The idea of men finding a degree of psychological freedom in a sexually charged environment is not a novel one. A cultural anthropologist, sex researcher, and former exotic dancer says that strip clubs give men a safe space to express their sexuality, and thus encourage them to behave naturally (within appropriate limits). Taken to another level, “strip clubs save marriages,” the Daily Mail quoted her as saying.
By disrobing (and even touching herself on camera, in view of her clients), White feels that she can circumvent the barriers that the male psyche can erect. For men, White’s school of thought says, issues of acceptance are intrinsically linked to their sexual identity; by allowing them to explore that sexuality (with her clinical guidance), her clients rediscover themselves and are thus empowered to address other issues in their lives.

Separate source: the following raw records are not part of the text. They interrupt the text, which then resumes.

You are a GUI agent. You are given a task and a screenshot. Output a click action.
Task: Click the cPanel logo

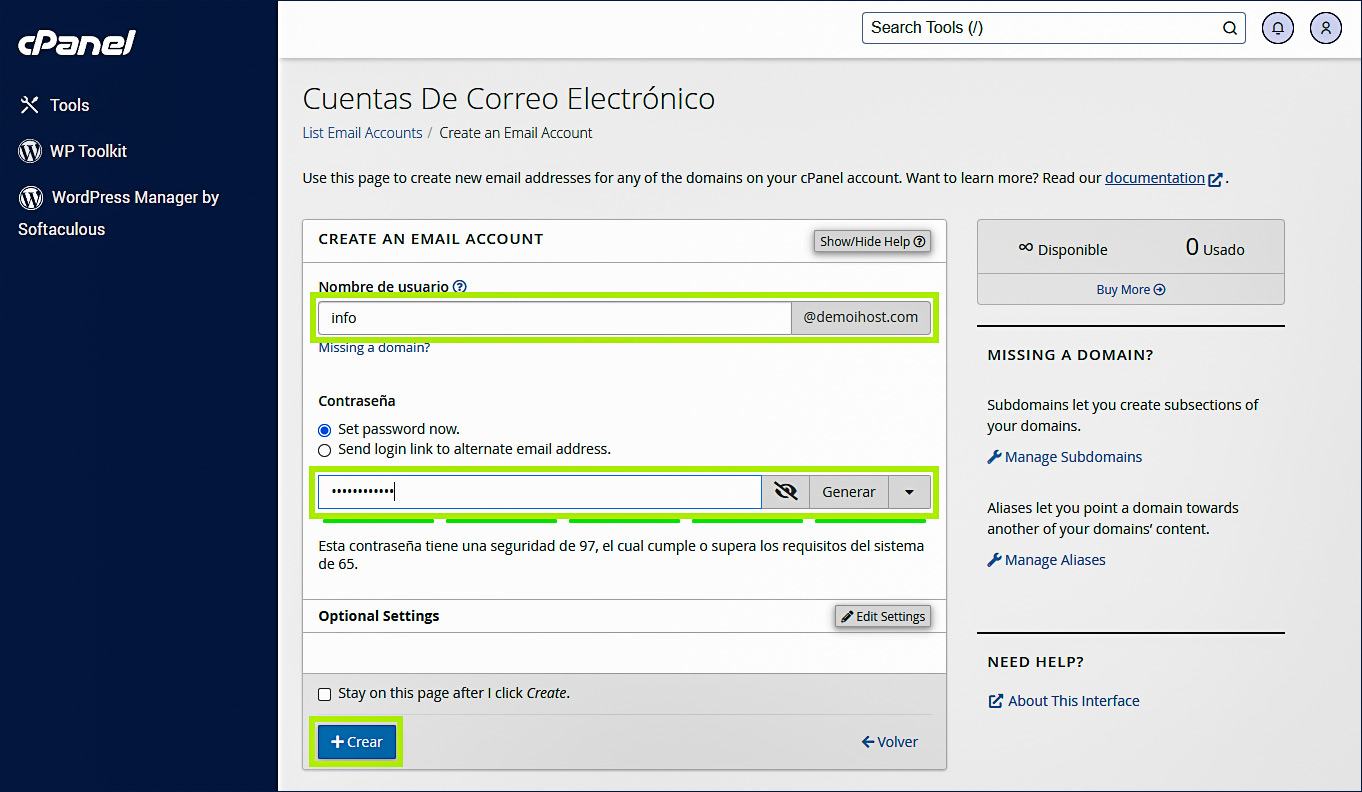pos(76,42)
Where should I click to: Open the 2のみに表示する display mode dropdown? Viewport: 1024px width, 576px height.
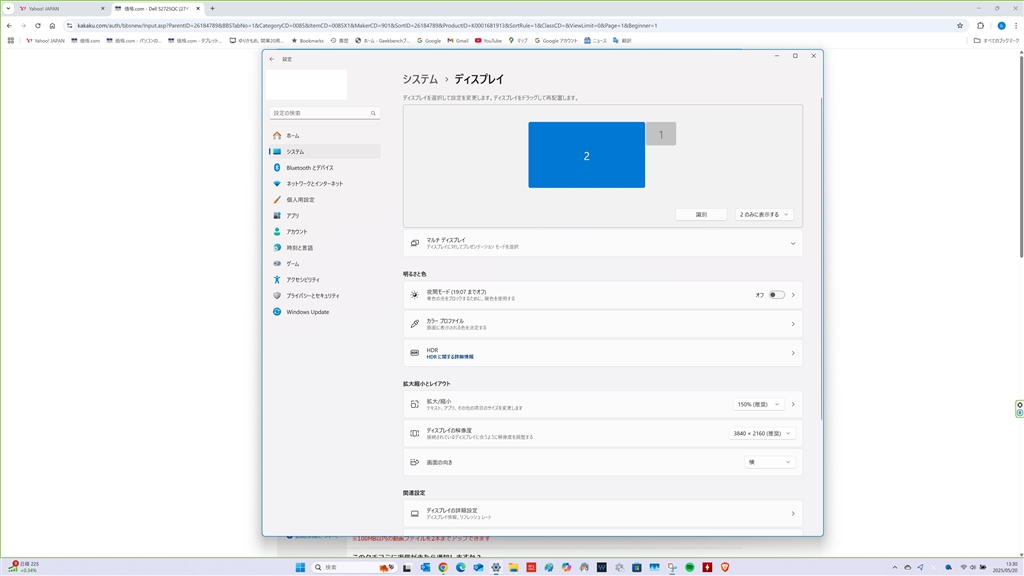click(x=765, y=214)

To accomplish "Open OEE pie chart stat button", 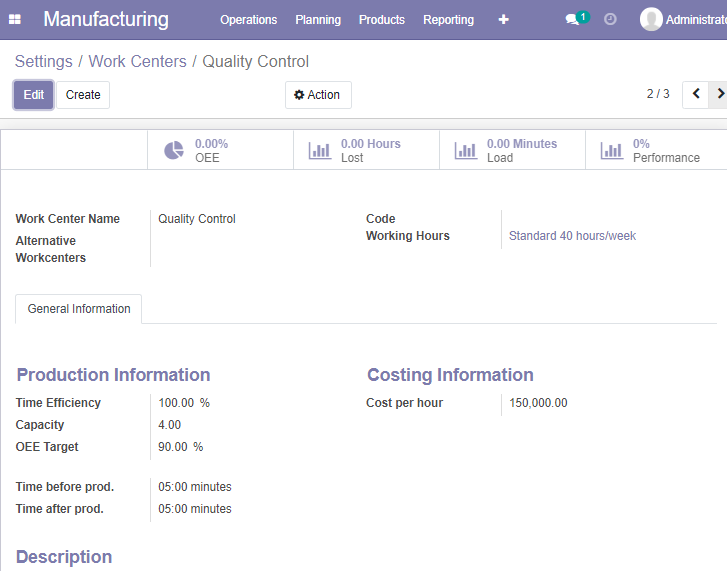I will pyautogui.click(x=220, y=150).
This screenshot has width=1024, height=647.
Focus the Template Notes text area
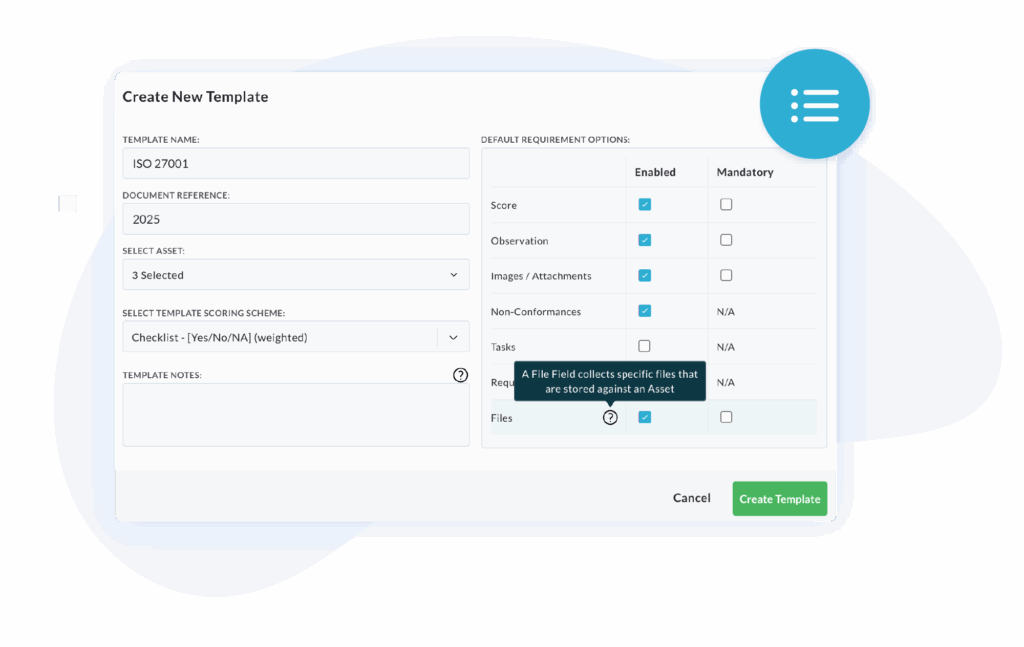tap(295, 415)
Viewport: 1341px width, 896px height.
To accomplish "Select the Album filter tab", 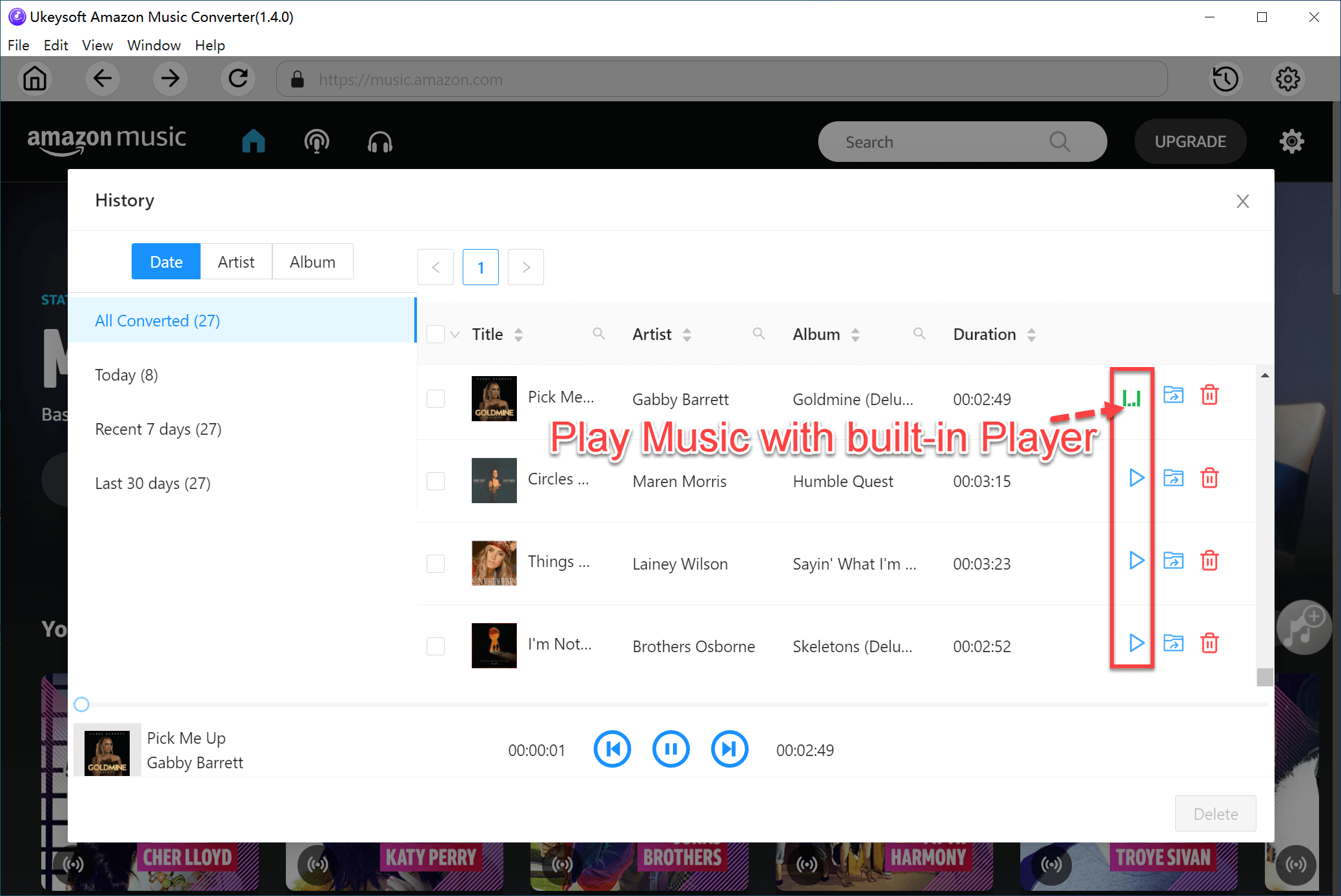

Many of those issues deal with images and conceptions of masculinity, which is typically reduced to basic, stereotypical concepts that categorize men as being subservient to their sexual desires (or the sexual desires of a partner). As a result, a number of men are unable to put their feelings into words (a situation that Scientific American explains called “alexithymia,” a form of “emotional blindness”), which might turn them off the idea of talking to a person to seek help for their problems. This, in turn, makes men resistant to the idea of going to therapy, even becoming inappropriate and aggressive toward female therapists. Little is known, writes a researcher at New York University’s Online Publication of Undergraduate Studies, about “the male experience in psychotherapy,” and how “the pressures and confines of masculinity affect the clinical process.”
To that effect, the writer in Vice magazine mentions some of Sarah White’s own research on the subject, which highlights that despite the majority of men experiencing mental health crises and disorders, most of them do not seek treatment, primarily because they are afraid that acknowledging a problem (and a psychological problem, at that) is emasculating. The Vice writer struggled with depression, and what contributed to the problem was difficulty in “swallowing [his] ego and admitting that [he] needed help.”